Almanya ile ilişkilerimiz çok eskilere dayanmaktadır. Osmanlı zamanı askeri ve idari işbirliklerinin yanı sıra birinci dünya savaşına birlikte katılma, mağlubiyet, Mondros Ateşkes Antlaşması, yurdumuzun işgali, Kurtuluş Savaşı ve Yeni Türkiye Cumhuriyeti tarihimizin önemli dönüm noktalarından biridir. Ayrıca İkinci Dünya Savaşı ve Almanya’nın hezimeti, Alman Bilim insanlarının Türkiye’ye sığınmaları ve Türk Üniversitelerine katkıları bir başka önemli süreçlerdir. Daha sonra Almanya’nın imarı ve yeniden ayağa kalkması doğrultusunda Türkiye ve Almanya arasında varılan işgücü işçi göçü anlaşmaları bugün sayıları yaklaşık dört milyona yaklaşan ‘Almancı’ olarak da zaman zaman negatif anlam yüklenen, gurbetçilerin ikinci büyük azınlık grubu, ikinci büyük dil grubunun oluşmasında bir başka dönüm noktasıdır.

Veri bölümü:
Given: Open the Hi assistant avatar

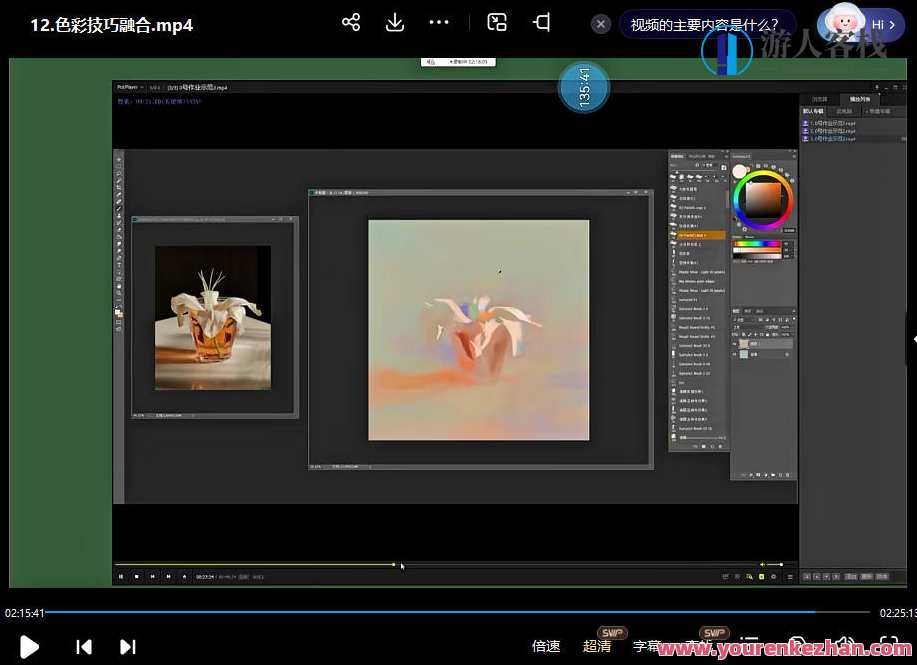Looking at the screenshot, I should 861,24.
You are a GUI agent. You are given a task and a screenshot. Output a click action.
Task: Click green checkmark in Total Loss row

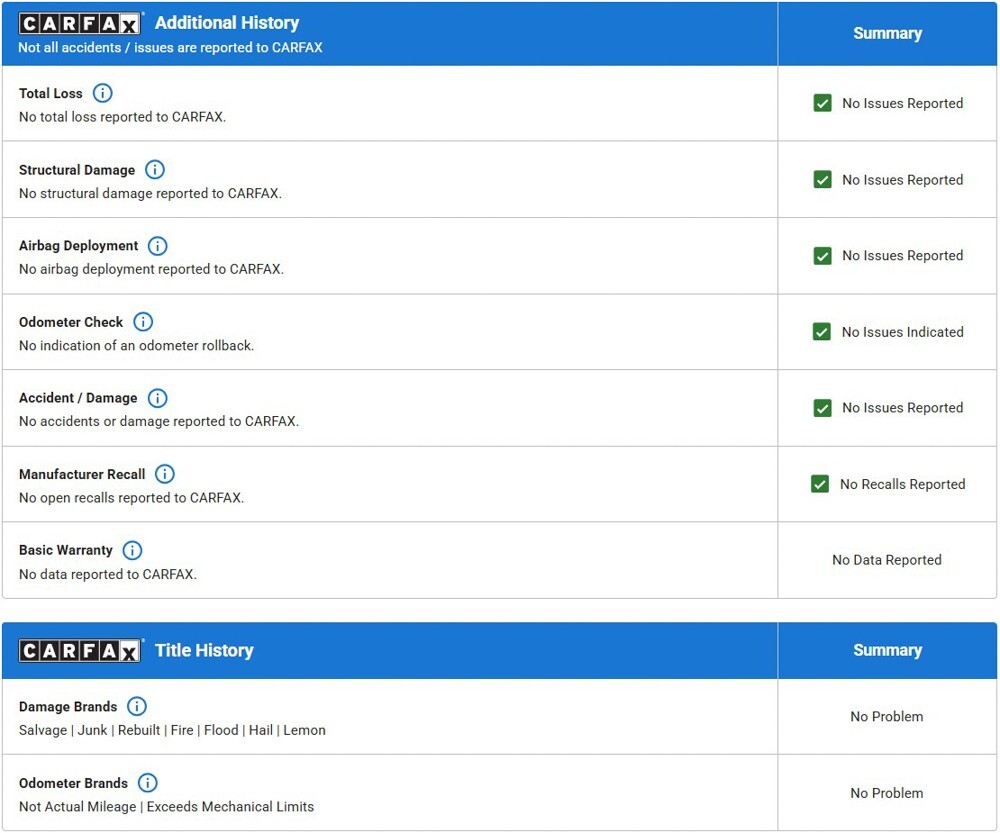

Görevler:
1. Türk-Alman ilişkileri üzerine metne göre şu soruları yanıtlayın:
(a) Birinci Dünya Savaşı'ndaki mağlubiyetin ardından hangi ateşkes antlaşması anılıyor?
(b) İkinci Dünya Savaşı sürecinde kimlerin Türkiye'ye sığındığı belirtiliyor?
(c) İşgücü göçü anlaşmalarıyla oluşan gurbetçilerin sayısı yaklaşık ne kadar?
2. Türk-Alman ilişkileri üzerine metni, son cümlesinin ardından bir paragrafla sürdürün.

Yanıtlar:
1.
(a) Mondros Ateşkes Antlaşması.
(b) Alman bilim insanları.
(c) Yaklaşık dört milyon.

2.
Aşağıdaki hikaye bir bütünün sadece bir damlasıdır.
Karahan Enişte çok çalışkan bir adam. Güçlü kuvvetli tıknaz bir yapısı var. Garip bir çocukluk ve kimsesiz bir yaşam sürmenin verdiği yetişme ortamında çok yokluk yoksulluk çekmiş biri. Kömür madeni ocağında madenci, tarlada çapa yapan, tırpanıyla ekin biçen bir ırgat, mahallede inşaat bekçisi. Mersin’de mevsimlik portakal narenciye toplayan işçi. Zaman zaman yarıcı, azap, çoban gibi herişi yapan becerikli bir adamdır Enişte. Alnının teri ile yaşamını kazanan çalışkan bir kişi. Aynı zamanda neşeli mi neşeli, ağzında türküsü, yüzünde gülümsemesi olan hayatla barışık sempatik bir adam. Konuşkan, girişken ve sevecen. Girdiği toplumda garipliğinin yanı sıra çalışkanlığı, güler yüzü ve neşesiyle de iz bırakan bir kişilik. Teyzemle evlenir iki erkek iki de kız çocukları olur.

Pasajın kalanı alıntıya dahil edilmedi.